#### AIM OF THE EXERCISE
Quote word for word the passage of the blog post about joining Write 31 Days that opens with the words containing "Since i am restarting" and closes with "share our writing?".

This will be a challenging October. This blog will hopefully come to life again! For 2017 i am joining the Write31Days power group for the third year. In October 2016 i was about to get married and the last six weeks of a wedding is insane enough on its own, so i skipped the October mayhem. If you are unfamiliar with Write 31 Days 2017 it is a LARGE group of bloggers who all commit to posting every day for the entire month of October. Who needs scary costumes or candy when you are trying to accomplish that?

Since i am restarting this blog i am keeping it simple for this year. After all, what is writing and posting each day for thirty-one days in a row, with the deadline of midnight ticking away to get the lead out of your fingers and get a writer going again? Are we not a group who are infamous for needing deadlines and imminent peril to force us out of our comfort-zones and requiring us to share our writing?

#### RECORDS PROVIDED
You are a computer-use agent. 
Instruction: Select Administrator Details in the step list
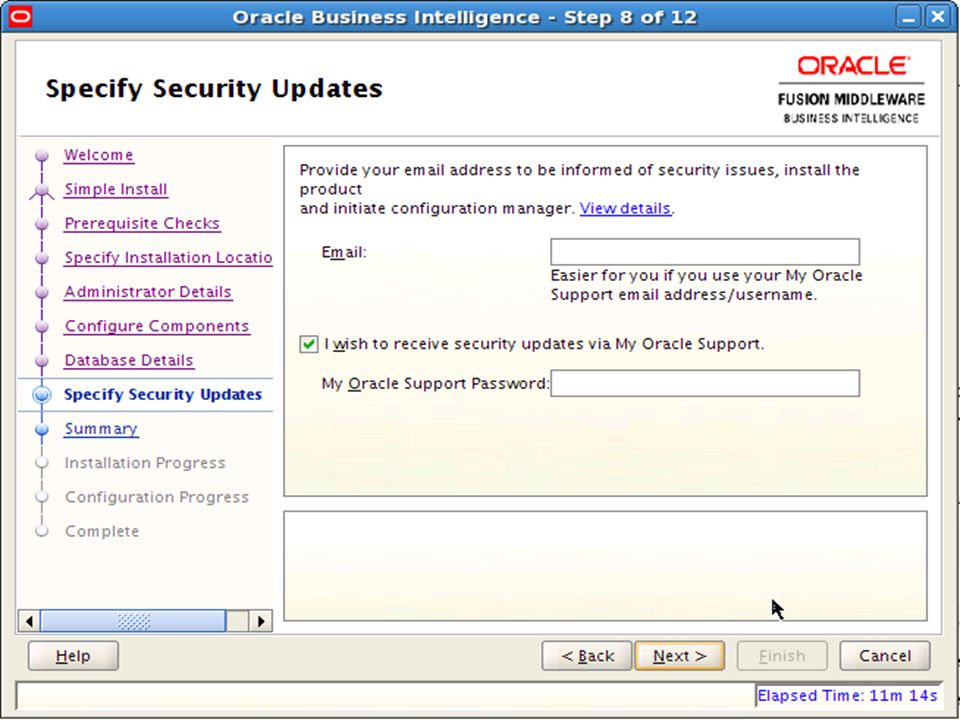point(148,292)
* * *
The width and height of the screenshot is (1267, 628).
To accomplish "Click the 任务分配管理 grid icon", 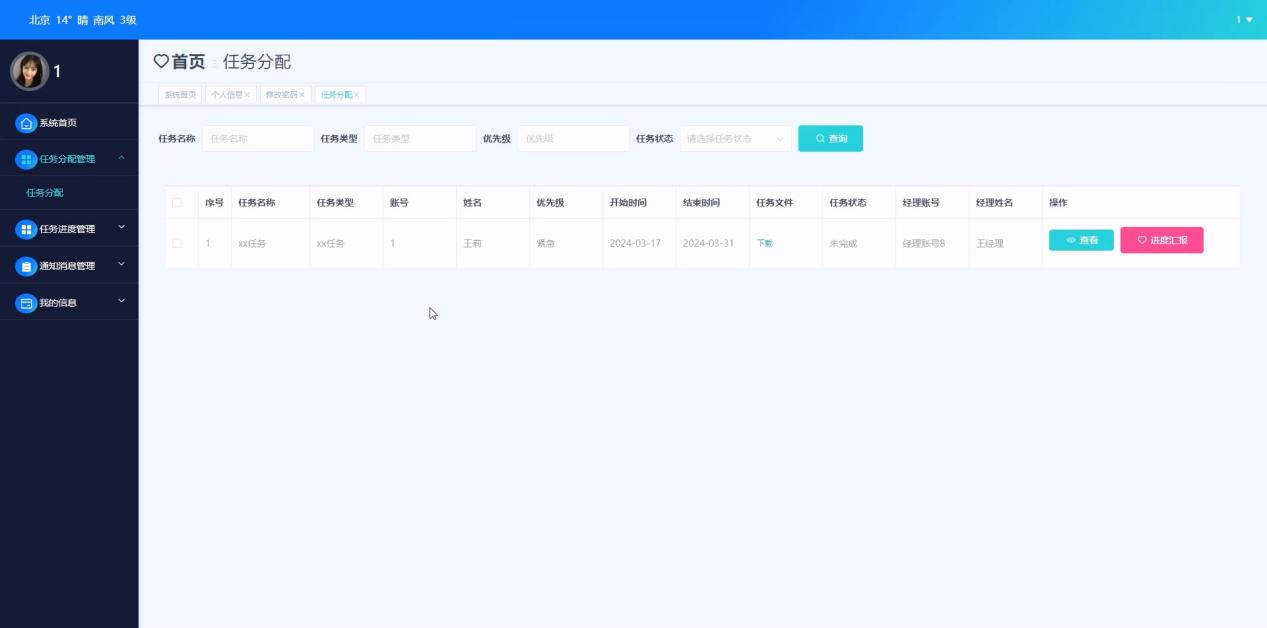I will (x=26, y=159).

#### PROBLEM SOLUTION
Since i am restarting this blog i am keeping it simple for this year. After all, what is writing and posting each day for thirty-one days in a row, with the deadline of midnight ticking away to get the lead out of your fingers and get a writer going again? Are we not a group who are infamous for needing deadlines and imminent peril to force us out of our comfort-zones and requiring us to share our writing?